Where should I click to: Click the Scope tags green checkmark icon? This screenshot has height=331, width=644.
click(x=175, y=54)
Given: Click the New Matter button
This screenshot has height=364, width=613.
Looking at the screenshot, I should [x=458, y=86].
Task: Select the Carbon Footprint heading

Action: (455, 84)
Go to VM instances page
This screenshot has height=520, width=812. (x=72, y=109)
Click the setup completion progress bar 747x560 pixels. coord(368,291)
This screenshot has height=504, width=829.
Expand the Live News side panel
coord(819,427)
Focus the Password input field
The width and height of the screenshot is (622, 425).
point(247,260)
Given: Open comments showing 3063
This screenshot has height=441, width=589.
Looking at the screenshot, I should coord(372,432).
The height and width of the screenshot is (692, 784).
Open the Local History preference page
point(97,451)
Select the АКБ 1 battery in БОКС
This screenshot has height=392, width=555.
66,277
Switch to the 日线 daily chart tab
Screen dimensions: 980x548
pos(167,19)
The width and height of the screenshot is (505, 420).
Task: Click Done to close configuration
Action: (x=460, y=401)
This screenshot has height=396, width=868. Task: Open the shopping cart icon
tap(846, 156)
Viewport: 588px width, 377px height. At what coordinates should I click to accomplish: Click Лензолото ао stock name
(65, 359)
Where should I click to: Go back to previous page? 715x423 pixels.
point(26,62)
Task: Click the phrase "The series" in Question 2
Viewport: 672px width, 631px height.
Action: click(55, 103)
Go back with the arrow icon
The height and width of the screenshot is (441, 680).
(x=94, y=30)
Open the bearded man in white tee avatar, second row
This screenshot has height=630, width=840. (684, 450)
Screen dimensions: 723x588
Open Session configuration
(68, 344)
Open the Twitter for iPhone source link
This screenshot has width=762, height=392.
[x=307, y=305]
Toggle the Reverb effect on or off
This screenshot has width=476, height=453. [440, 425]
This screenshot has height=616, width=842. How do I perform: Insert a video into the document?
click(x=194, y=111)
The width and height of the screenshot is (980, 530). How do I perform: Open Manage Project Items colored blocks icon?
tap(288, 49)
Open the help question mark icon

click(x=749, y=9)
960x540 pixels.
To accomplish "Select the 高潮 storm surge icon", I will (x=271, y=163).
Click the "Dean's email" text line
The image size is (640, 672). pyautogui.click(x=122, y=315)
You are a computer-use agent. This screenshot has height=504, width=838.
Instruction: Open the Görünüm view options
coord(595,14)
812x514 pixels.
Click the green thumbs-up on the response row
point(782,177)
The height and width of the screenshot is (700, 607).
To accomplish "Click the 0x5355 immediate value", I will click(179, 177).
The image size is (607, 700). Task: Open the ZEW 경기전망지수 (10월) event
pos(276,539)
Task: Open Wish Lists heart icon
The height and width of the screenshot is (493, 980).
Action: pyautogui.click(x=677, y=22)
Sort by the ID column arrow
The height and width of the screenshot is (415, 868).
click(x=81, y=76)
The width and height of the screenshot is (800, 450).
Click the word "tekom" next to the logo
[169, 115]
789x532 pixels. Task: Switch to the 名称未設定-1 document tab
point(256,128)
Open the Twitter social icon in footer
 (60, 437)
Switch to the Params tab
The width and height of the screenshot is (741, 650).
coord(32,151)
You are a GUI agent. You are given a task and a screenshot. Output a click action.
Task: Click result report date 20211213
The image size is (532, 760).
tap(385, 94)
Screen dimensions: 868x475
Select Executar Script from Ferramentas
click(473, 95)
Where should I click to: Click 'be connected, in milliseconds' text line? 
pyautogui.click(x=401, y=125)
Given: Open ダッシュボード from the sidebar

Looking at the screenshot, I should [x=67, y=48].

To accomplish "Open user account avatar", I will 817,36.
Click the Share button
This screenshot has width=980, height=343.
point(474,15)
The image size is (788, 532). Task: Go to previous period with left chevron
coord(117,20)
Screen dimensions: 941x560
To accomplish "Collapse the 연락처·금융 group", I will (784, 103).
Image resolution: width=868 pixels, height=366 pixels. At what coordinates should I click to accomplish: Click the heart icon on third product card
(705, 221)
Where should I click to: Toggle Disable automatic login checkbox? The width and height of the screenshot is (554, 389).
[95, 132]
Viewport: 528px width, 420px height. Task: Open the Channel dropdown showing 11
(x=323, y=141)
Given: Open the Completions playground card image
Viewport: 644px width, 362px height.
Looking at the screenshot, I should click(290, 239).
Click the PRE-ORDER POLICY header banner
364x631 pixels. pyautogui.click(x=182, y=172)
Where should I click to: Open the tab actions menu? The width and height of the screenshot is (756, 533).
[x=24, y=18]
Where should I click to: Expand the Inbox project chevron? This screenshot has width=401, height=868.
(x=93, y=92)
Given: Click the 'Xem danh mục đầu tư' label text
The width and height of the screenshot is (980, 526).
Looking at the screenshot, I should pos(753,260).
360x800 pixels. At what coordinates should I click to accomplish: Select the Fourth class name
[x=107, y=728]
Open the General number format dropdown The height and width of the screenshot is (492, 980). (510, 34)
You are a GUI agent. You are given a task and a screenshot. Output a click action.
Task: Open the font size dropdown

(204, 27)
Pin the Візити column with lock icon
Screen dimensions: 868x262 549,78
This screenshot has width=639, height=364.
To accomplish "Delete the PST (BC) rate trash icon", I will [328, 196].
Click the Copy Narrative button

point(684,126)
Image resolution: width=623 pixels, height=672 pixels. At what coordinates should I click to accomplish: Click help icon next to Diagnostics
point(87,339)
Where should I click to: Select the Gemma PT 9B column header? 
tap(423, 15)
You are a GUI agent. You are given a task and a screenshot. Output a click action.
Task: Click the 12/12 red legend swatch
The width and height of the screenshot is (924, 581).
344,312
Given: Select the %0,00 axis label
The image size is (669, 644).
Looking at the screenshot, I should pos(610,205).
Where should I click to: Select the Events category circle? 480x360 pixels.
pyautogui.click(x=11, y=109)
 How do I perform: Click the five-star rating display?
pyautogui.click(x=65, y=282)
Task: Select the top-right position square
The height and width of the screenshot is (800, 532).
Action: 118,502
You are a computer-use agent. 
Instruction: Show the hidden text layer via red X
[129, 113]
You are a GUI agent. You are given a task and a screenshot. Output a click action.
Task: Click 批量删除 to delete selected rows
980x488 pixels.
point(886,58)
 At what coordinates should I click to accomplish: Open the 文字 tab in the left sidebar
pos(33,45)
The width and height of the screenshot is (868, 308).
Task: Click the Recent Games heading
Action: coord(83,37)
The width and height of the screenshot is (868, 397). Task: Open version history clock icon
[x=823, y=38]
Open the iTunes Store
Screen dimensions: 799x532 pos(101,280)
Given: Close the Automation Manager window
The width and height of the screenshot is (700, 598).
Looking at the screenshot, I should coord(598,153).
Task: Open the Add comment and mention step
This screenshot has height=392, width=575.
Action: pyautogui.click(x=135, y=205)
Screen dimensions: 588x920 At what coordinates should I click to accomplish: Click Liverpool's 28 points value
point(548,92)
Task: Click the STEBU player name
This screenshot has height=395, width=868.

**PROBLEM DESCRIPTION:**
Once you have located every line with the word "computer" in the material above, list those lines.

**WRITTEN REPLY:**
You are a computer-use agent. This screenshot has height=504, width=838.
You are a computer-use agent. 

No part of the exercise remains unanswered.